If you are an Oracle customer then you should install April security update as soon as possible to fix 297 security flaw. Attackers may target firms that are slow in the update.
Of 297 flaws 53 are ‘critical’ security flaw with a CVSS score of 9.0 or higher. In fact, 49 of those have a CVVS score of 9.8. The April critical patch update includes fixes for 297 security flaws affecting Oracle’s Database Server, Fusion Middleware, Enterprise Manager, E-Business Suite, PeopleSoft, and Siebel CRM.
Oracle is advising customers to “apply Critical Patch Update fixes without delay”.There is evidence that hackers are specifically targeting fixed exploits in the hope firms won’t have got around to patching them. What makes these exploit more dangerous is that 42 flaws can be exploited remotely without requiring user credentials.

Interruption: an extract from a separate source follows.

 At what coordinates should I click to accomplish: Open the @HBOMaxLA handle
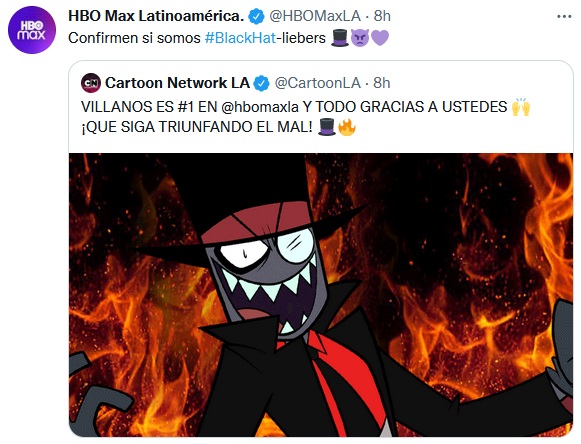coord(315,16)
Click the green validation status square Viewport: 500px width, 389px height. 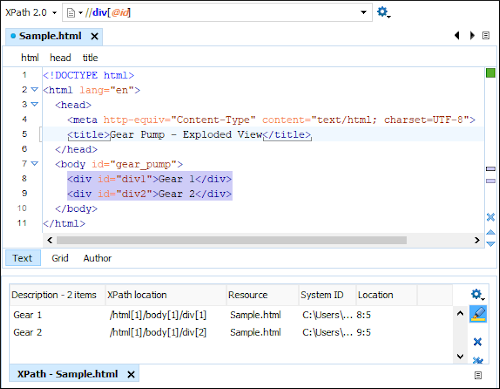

Oracle continues to periodically receive reports of attempts to maliciously exploit vulnerabilities for which Oracle has already released fixes,” according to the company’s Wednesday advisory. “In some instances, it has been reported that attackers have been successful because targeted customers had failed to apply available Oracle patches. Oracle therefore strongly recommends that customers remain on actively-supported versions and apply critical patch update fixes without delay.”
Status Of Flaws In Different Platform?
Oracle E-Business Suite has 35 security flaw in which 33 can be exploited remotely with user credential.
Patches for the Oracle E-business suite address 35 flaws, of which 33 can be remotely exploited without requiring user credentials, while the patches for Oracle Communications applications address 26 flaws, of which 19 can be exploited remotely, no passwords needed.
Oracle Fusion Middleware addresses 53 security flaw, of which 42 can be exploited remotely. Even 12 flaws have a CVSS score of 9.8. While, MySQL, Oracle’s open-source relational database management system received fixes for 45 security flaw.
Among the April 2019 patch update, 106 of the bugs were reported to Oracle by external researchers. Mateusz Jurczyk of Google Project Zero reported two of the five Java SE vulnerabilities, which are tracked as CVE-2019-2697, CVE-2019-2698.
It also noted that Oracle’s own ethical hacking team (EHT) breaks their products to find security flaw. And they found a significant part of these security flaws. Oracle’s next two critical patch updates are scheduled for 16 July and 15 October.
If you any these Oracle made product then the first thing you should do is to update your product as soon as possible.